The next GOP Senate leader must reform a broken institution



mcconnellmitch 091724gn01 w

There is a battle brewing over who will succeed Sen. Mitch McConnell (R-Ky.) as leader of the Senate Republicans. The fight should be less over personalities and more over how the candidates promise to run the Senate, a broken institution in need of reform.

The battle between Minority Whip John Thune (R-S.D.), Sen. John Cornyn (R-Texas), and possibly also a dark horse candidate such as Sen. Steve Daines (R-Mont.), is intensifying. The Hill reported that Thune announced “that he will transfer $4 million to the National Republican Senatorial Committee to overcome the Senate Democrats’ growing cash advantage.”

Getting Republicans into the majority is important, but equally as important is making sure that the Senate is reformed to reestablish the deliberative nature of the body.

A candidate for Republican leader must pledge to reject bad ideas that will make the Senate less deliberative. Vice President Harris’s recent call to abolish the legislative filibuster to restore abortion rights should be tossed aside. Both Cornyn and Thune have promised to preserve the filibuster, which should warm the hearts of conservatives and back benchers of both parties who relish the opportunity to have a say. Preserving the status quo is the minimum a candidate for GOP leader should promise.

But preserving the status quo is not enough — it would be beneficial to promise to restore the filibuster’s application to nominations.

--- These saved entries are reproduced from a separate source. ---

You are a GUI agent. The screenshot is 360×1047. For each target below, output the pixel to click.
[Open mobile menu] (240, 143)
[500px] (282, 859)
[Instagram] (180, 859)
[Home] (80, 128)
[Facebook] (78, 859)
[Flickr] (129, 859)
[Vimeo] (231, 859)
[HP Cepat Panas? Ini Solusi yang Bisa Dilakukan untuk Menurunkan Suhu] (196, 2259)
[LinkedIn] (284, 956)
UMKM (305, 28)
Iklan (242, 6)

The chamber’s rules do not make a distinction between extended debate on nominations and on legislation. Senate Rule XXII provides for a three-fifths vote to end debate “any time a motion signed by sixteen senators, to bring to a close the debate upon any measure, motion, or other matter before the Senate.” There is no mention of a distinction between debate on legislation and nominations in the standing rules of the Senate.

The rules were modified by a bad precedent. In 2013, Democratic Senate Majority Leader Harry Reid raised a point of order to abolish filibusters on nominations (exempting the Supreme Court), claiming they were unconstitutional. This was the so-called “nuclear option,” which chipped away at the filibuster, resulting in further calls to abolish it on legislation. In 2017, McConnell expanded the new nomination rules to include Supreme Court nominations in order to confirm Justice Neil Gorsuch.

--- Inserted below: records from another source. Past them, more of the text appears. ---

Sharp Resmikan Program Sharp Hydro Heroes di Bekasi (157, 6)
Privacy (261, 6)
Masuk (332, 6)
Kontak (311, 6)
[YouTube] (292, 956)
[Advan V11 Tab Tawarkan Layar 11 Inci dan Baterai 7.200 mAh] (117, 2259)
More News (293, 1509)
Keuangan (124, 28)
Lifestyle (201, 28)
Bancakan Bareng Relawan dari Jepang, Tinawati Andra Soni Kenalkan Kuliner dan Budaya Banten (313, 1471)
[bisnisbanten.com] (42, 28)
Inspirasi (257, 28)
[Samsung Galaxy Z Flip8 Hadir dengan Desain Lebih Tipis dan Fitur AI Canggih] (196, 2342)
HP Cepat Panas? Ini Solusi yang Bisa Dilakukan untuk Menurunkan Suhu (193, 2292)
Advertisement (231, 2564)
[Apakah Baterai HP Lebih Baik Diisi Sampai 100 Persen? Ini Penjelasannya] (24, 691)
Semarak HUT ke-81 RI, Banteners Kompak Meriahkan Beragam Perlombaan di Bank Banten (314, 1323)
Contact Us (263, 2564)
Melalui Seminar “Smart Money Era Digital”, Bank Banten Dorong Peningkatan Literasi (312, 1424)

Another important reform would be to allow amendments to be offered by senators without the leadership blocking them using a tactic called “filling the tree.” It has become routine for the majority leader to block out amendments to bills. The tactic is a complicated one, but it affects all legislation moving through Congress.

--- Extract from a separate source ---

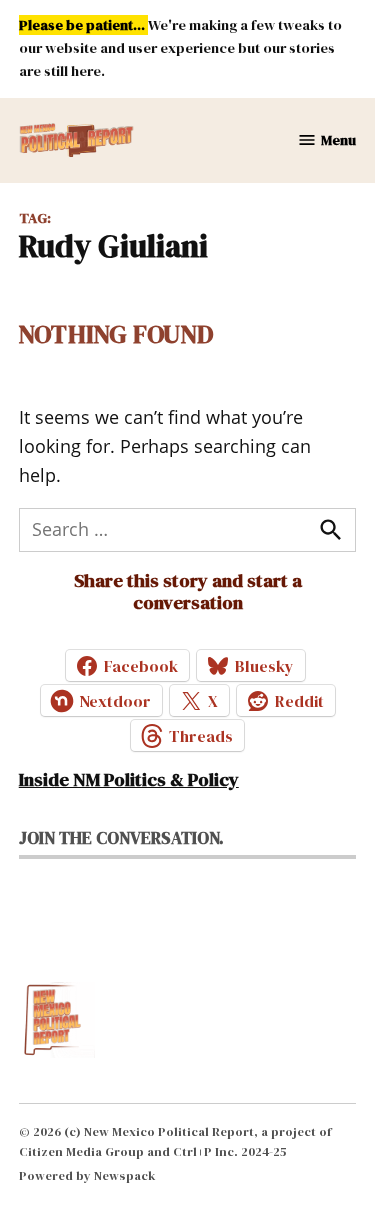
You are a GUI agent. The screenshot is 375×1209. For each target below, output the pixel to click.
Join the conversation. (121, 838)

There is a Senate precedent that grants the majority leader priority recognition when several senators request it. The leader uses this recognition to offer a series of meaningless amendments making insignificant changes to the underlying legislation, solely in order to block other senators from offering substantive amendments. When the leader files cloture on the bill, senators are blocked from offering amendments and the leader’s procedural amendments are dispensed with.

They new majority leader should promise not to employ this tactic.

A final promise should be to move away from omnibus spending and multi-subject bills. One of the biggest complaints of members is dealing with giant, thousand-page bills containing multiple pieces of legislation that end up radically changing law or leading to overspending. These bills come up with no opportunity to strike provisions that overspend or helps special interests. In the end, members are bullied into voting for these bills through the threat of causing government shutdowns or obstructing national security initiatives.

Promising to transact appropriations bills separately and on time to avoid omnibus spending bills should be low-hanging fruit. Congress is in the habit of passing continuing resolutions when regular appropriations are not done by the end of the fiscal year; members are then intimidated into voting for them for fear of being blamed for a dreaded government shutdown.

The Senate is a broken institution, but a victorious statesman could reform the body in a way that restores deliberation, debate and the opportunity to offer amendments.

Brian Darling is former counsel for Sen. Rand Paul (R-Ky.).